# [TEXTAUSZUG]
Es ist aber eine andere Koinzidenz von Interessen: gerade die, auf welche Kaplansky aufmerksam gemacht hat, aber gedacht hat, daß wir diese Koinzidenz übersehen haben. Das ist, was man englisch ‚good will’ nennt, der ‚gute Wille’ des jüdischen Volkes. England mit seinem weltumspannenden Blick hat vielleicht aus Gründen, die ich andeuten möchte, mehr und eher als irgendeine andere Nation verstanden, daß die Judenfrage wie ein Schatten über die Welt herumspaziert und zu einer ungeheuren Kraft des Aufbaues und zu einer ungeheuren Kraft der Zerstörung werden kann. Und England hat uns verstanden – und darin liegt vielleicht ein kleines Verdienst von uns, daß wir dazu beigetragen haben, daß es uns versteht -, daß diese Ausnutzung des jüdischen guten Willens und die Kanalisation der jüdischen konstruktiven Kräfte durch Palästina von ungeheurem Nutzen wäre. Und darum waren es nicht die englischen Imperialisten, sondern die englischen Intellektuellen, die zunächst zur Grundlage unserer Politik wurden. Balfour hat die Balfour-Deklaration schon lange vor dem Kriege erkannt, der Krieg hat sie nur beschleunigt.

[Einträge aus einer Sammlung]
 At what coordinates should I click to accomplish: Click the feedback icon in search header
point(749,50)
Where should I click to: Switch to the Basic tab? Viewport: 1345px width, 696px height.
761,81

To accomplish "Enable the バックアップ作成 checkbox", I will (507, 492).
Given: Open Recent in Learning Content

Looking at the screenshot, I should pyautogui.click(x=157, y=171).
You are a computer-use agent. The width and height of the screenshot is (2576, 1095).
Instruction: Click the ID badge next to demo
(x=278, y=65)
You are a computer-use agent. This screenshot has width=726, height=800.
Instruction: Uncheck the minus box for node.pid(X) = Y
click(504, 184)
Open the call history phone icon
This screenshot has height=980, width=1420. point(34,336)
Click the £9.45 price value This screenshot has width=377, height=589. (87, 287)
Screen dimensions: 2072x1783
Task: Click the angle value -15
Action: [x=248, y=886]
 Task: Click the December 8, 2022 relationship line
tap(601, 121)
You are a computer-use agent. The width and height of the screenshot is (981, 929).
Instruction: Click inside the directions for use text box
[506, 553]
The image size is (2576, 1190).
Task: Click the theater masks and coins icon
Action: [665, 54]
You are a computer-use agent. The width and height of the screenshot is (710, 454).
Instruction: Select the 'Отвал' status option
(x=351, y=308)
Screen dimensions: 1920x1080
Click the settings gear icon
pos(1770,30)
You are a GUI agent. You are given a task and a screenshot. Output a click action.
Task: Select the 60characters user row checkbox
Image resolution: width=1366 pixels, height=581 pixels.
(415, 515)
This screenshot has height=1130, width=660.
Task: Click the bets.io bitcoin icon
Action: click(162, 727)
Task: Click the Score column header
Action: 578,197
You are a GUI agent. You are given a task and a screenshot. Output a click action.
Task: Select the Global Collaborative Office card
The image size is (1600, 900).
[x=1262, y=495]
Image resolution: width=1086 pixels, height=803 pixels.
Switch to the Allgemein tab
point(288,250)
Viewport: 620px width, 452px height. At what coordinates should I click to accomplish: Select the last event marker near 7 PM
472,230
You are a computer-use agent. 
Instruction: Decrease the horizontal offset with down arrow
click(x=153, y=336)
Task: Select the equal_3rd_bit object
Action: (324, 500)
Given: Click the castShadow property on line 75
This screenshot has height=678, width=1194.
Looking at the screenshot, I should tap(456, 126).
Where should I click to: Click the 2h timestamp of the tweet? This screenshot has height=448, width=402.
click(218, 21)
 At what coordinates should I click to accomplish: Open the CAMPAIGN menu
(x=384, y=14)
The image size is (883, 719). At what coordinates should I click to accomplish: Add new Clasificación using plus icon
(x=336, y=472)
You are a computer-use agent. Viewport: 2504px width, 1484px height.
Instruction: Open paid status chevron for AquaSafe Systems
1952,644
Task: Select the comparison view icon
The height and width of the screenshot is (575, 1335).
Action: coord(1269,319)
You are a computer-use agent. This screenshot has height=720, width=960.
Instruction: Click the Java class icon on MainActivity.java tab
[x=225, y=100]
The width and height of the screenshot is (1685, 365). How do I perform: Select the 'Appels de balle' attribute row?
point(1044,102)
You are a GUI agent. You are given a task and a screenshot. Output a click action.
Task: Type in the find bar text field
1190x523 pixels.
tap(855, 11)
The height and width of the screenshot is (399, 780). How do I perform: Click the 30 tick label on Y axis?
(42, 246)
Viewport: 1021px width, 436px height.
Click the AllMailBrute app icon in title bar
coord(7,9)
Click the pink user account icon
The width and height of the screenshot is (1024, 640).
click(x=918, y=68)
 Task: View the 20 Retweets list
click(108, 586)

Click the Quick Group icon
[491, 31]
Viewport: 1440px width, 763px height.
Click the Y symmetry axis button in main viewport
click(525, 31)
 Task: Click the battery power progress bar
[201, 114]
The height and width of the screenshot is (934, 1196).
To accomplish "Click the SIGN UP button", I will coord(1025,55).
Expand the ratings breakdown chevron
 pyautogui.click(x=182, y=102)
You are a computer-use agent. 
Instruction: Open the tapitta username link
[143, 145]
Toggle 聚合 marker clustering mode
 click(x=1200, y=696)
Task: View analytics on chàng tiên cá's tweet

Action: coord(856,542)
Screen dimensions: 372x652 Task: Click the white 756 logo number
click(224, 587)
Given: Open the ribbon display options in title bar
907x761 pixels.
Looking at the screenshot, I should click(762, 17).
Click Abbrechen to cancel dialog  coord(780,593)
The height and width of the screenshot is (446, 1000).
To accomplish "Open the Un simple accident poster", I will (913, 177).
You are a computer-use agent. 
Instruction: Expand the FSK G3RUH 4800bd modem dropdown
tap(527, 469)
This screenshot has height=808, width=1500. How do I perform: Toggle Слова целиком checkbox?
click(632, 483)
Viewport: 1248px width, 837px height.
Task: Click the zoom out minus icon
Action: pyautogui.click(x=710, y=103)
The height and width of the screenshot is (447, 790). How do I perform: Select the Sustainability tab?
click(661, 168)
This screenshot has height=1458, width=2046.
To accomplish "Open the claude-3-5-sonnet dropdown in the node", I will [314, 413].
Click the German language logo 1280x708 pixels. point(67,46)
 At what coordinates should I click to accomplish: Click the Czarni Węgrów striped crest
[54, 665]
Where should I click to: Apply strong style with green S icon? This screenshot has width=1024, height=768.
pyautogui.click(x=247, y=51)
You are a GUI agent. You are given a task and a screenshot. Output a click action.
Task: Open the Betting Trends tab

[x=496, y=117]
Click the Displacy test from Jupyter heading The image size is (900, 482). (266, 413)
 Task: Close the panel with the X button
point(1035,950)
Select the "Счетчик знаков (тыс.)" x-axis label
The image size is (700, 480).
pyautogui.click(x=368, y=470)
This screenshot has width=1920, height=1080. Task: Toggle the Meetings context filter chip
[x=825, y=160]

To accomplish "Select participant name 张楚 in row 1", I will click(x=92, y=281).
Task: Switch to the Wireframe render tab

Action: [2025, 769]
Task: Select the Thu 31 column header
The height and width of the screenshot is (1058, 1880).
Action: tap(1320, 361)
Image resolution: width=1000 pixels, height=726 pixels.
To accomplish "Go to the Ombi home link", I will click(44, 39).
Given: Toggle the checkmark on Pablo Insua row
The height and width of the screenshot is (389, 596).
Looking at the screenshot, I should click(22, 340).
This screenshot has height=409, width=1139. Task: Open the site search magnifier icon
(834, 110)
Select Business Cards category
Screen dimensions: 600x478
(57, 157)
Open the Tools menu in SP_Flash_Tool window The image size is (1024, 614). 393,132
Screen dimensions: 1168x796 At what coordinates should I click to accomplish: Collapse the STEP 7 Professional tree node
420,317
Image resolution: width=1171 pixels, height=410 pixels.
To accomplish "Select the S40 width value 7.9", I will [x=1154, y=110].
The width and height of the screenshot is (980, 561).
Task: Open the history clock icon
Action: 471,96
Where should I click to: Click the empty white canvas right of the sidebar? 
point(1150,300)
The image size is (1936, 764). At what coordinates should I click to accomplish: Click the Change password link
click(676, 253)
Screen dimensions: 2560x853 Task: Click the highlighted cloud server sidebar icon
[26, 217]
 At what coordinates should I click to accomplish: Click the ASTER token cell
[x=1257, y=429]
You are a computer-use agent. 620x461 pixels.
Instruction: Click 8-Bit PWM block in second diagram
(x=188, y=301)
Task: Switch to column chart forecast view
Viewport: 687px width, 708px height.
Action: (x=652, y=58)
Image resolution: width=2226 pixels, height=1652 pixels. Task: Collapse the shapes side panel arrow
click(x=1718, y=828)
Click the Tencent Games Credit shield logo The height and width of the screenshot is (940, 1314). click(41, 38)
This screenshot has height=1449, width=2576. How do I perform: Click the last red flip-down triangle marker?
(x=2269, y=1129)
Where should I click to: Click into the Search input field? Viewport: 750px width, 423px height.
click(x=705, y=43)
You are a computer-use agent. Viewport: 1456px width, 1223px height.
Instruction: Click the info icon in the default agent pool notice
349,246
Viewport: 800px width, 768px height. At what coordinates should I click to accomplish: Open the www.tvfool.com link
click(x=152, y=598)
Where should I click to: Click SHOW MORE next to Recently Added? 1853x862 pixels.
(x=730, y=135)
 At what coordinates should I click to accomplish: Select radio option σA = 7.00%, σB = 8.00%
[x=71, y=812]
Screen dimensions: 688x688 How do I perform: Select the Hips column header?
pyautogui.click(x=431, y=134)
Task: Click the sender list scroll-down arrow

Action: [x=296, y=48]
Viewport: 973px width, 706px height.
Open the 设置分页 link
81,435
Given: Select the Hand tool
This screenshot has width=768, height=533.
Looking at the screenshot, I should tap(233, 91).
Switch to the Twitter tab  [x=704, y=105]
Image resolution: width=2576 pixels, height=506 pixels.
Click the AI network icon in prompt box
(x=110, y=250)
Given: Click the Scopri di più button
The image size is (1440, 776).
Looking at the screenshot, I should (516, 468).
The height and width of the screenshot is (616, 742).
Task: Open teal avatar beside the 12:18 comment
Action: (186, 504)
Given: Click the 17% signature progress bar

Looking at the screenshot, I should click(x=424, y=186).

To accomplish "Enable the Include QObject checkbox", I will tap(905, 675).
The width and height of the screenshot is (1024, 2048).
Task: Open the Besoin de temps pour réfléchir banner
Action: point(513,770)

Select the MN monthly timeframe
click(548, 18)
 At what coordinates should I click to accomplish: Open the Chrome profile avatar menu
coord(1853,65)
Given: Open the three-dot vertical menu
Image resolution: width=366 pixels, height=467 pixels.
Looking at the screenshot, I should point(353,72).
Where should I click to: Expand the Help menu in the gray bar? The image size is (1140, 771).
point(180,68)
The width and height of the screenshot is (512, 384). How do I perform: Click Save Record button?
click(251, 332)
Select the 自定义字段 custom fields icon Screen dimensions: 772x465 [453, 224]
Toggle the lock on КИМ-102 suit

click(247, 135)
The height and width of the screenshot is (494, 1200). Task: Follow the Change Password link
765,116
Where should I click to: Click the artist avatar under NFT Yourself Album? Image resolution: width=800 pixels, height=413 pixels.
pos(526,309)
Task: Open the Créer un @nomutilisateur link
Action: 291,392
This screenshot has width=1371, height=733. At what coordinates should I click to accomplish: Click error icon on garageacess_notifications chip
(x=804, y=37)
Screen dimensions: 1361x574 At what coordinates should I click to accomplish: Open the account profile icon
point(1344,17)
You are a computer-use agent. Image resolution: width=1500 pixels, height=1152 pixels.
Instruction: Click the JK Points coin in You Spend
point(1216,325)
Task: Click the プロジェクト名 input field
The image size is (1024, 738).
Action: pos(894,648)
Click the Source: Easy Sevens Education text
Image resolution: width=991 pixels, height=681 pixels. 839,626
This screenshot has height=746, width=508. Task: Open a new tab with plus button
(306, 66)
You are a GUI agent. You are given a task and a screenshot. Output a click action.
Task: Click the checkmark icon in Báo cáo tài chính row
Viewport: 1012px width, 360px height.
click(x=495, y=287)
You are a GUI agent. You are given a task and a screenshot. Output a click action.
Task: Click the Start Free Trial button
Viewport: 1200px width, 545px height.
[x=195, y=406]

# [AUFGABEN]
1 > Wer wurde laut dem Textauszug zunächst zur Grundlage der Politik, wenn nicht die englischen Imperialisten?
2 > Zitiere die Zeilen der Einträge, beginnend mit ihrer ersten Zeile und endend mit der Zeile, die „(x=278, y=65)“ enthält.

# [LÖSUNGEN]
1 > Die englischen Intellektuellen.

2 >
 At what coordinates should I click to accomplish: Click the feedback icon in search header
point(749,50)
Where should I click to: Switch to the Basic tab? Viewport: 1345px width, 696px height.
761,81

To accomplish "Enable the バックアップ作成 checkbox", I will (507, 492).
Given: Open Recent in Learning Content

Looking at the screenshot, I should pyautogui.click(x=157, y=171).
You are a computer-use agent. The width and height of the screenshot is (2576, 1095).
Instruction: Click the ID badge next to demo
(x=278, y=65)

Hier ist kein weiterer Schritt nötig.